**TASK GOAL:** Transcribe the data below verbatim from the line with "努力賞ポイントを貯める (364, 1578)" to the line with "Prices (27, 1843)". Include both of those lines.

** INFORMATION SUPPLIED follows **

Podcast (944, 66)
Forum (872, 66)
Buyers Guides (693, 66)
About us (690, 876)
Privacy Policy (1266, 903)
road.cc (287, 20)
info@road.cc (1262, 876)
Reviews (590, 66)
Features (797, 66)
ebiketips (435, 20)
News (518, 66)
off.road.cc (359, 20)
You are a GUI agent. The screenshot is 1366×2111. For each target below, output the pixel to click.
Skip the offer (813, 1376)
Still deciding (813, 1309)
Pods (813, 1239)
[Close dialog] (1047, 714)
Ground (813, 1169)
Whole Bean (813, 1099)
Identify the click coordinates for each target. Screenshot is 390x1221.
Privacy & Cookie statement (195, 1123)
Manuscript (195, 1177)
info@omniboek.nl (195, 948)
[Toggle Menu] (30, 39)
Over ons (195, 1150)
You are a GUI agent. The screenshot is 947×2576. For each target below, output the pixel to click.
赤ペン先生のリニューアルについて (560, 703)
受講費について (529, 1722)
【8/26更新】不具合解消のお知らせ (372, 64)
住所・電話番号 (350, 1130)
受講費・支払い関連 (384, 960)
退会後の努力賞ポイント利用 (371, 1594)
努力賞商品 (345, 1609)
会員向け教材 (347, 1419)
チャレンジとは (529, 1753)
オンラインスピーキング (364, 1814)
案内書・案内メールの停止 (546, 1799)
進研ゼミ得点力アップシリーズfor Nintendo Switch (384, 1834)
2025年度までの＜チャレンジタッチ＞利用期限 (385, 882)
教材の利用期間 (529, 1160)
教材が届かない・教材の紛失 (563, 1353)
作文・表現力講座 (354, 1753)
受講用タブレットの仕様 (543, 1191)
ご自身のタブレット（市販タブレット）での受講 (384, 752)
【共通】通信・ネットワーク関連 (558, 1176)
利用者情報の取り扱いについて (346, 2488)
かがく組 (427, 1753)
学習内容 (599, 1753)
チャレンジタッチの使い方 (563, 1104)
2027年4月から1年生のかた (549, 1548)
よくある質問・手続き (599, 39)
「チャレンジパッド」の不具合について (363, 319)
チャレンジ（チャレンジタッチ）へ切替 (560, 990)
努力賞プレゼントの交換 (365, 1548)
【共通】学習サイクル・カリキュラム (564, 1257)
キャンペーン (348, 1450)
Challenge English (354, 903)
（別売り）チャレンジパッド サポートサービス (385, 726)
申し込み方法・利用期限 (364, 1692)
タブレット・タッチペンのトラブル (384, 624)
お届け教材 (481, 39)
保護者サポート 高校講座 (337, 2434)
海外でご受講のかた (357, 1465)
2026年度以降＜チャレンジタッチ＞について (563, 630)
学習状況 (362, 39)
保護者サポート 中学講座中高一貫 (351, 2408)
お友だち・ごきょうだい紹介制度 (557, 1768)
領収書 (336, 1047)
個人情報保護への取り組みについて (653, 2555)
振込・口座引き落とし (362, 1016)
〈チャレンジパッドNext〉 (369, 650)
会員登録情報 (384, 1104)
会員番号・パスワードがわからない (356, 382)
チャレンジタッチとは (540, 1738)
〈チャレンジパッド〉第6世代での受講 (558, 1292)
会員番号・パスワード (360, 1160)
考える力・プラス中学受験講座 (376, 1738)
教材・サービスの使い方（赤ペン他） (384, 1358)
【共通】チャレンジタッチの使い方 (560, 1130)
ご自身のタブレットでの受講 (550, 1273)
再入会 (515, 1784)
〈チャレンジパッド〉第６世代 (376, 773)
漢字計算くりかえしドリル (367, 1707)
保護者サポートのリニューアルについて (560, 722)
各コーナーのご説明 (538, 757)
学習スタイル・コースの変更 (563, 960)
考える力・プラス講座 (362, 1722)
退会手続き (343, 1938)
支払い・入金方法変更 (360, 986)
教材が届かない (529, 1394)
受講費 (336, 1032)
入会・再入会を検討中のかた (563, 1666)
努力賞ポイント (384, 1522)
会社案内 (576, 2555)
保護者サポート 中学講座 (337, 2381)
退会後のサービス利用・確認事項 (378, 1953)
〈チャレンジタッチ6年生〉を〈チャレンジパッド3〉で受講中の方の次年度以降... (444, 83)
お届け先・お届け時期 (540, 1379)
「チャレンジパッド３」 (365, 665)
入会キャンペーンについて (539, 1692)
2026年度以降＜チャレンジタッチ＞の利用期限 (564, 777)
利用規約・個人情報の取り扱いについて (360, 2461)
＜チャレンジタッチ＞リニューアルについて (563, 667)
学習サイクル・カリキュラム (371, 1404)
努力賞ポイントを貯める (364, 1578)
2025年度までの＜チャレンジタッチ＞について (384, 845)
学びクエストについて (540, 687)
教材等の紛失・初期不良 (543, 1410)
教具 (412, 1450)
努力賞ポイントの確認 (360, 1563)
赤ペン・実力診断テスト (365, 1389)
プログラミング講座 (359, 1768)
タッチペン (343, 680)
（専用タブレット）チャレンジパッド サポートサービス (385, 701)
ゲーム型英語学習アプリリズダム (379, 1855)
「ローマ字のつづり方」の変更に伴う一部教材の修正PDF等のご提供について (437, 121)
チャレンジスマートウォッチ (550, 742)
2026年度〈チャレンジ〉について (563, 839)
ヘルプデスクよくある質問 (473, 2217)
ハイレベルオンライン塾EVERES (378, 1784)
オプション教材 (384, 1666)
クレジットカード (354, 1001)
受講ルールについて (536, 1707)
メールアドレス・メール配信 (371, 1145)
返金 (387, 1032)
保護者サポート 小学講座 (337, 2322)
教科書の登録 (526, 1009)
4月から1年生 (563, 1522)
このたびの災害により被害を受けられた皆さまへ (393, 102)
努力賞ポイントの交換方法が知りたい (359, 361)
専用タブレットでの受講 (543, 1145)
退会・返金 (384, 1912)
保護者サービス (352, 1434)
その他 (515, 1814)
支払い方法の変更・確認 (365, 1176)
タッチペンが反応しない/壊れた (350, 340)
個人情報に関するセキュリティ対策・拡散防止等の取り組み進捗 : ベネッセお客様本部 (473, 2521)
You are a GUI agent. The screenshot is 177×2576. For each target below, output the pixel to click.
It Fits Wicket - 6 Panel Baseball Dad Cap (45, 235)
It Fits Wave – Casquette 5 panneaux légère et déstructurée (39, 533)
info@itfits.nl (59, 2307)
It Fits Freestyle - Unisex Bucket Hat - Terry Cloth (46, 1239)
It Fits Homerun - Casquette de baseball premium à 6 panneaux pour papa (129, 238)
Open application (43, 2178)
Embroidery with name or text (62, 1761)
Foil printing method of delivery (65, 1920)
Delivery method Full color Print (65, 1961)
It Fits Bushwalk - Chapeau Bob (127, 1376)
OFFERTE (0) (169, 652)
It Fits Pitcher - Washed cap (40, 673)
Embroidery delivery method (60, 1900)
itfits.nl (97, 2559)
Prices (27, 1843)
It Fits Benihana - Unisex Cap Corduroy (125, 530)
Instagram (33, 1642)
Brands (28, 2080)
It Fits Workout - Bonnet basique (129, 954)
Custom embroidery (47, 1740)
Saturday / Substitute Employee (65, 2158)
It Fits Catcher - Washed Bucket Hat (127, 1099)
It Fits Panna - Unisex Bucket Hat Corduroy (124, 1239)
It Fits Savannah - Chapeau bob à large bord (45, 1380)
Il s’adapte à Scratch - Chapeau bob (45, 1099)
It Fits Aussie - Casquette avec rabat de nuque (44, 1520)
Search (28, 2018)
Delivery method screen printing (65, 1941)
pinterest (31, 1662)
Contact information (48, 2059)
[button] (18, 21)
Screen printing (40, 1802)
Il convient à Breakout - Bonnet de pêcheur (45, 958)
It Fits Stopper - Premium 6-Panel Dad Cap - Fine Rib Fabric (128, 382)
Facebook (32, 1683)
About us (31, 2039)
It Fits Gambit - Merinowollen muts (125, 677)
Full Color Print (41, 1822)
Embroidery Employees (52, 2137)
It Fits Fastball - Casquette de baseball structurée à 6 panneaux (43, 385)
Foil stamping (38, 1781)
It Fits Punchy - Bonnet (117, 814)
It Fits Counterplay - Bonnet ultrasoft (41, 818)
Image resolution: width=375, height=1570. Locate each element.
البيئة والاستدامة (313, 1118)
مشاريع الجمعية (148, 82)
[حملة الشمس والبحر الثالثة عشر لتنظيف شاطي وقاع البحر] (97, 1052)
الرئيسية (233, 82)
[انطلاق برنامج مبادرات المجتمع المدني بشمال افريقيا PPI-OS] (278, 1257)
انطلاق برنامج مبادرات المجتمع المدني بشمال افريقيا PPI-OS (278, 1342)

** End of INFORMATION SUPPLIED **

**COMPLETED TASK:**
努力賞ポイントを貯める (364, 1578)
2025年度までの＜チャレンジタッチ＞について (384, 845)
学びクエストについて (540, 687)
教材等の紛失・初期不良 (543, 1410)
教具 (412, 1450)
努力賞ポイントの確認 (360, 1563)
赤ペン・実力診断テスト (365, 1389)
プログラミング講座 (359, 1768)
タッチペン (343, 680)
（専用タブレット）チャレンジパッド サポートサービス (385, 701)
ゲーム型英語学習アプリリズダム (379, 1855)
「ローマ字のつづり方」の変更に伴う一部教材の修正PDF等のご提供について (437, 121)
チャレンジスマートウォッチ (550, 742)
2026年度〈チャレンジ〉について (563, 839)
ヘルプデスクよくある質問 (473, 2217)
ハイレベルオンライン塾EVERES (378, 1784)
オプション教材 (384, 1666)
クレジットカード (354, 1001)
受講ルールについて (536, 1707)
メールアドレス・メール配信 (371, 1145)
返金 (387, 1032)
保護者サポート 小学講座 (337, 2322)
教科書の登録 (526, 1009)
4月から1年生 (563, 1522)
このたびの災害により被害を受けられた皆さまへ (393, 102)
努力賞ポイントの交換方法が知りたい (359, 361)
専用タブレットでの受講 (543, 1145)
退会・返金 (384, 1912)
保護者サービス (352, 1434)
その他 (515, 1814)
支払い方法の変更・確認 (365, 1176)
タッチペンが反応しない/壊れた (350, 340)
個人情報に関するセキュリティ対策・拡散防止等の取り組み進捗 : ベネッセお客様本部 (473, 2521)
You are a GUI agent. The screenshot is 177×2576. For each target below, output the pixel to click.
It Fits Wicket - 6 Panel Baseball Dad Cap (45, 235)
It Fits Wave – Casquette 5 panneaux légère et déstructurée (39, 533)
info@itfits.nl (59, 2307)
It Fits Freestyle - Unisex Bucket Hat - Terry Cloth (46, 1239)
It Fits Homerun - Casquette de baseball premium à 6 panneaux pour papa (129, 238)
Open application (43, 2178)
Embroidery with name or text (62, 1761)
Foil printing method of delivery (65, 1920)
Delivery method Full color Print (65, 1961)
It Fits Bushwalk - Chapeau Bob (127, 1376)
OFFERTE (0) (169, 652)
It Fits Pitcher - Washed cap (40, 673)
Embroidery delivery method (60, 1900)
itfits.nl (97, 2559)
Prices (27, 1843)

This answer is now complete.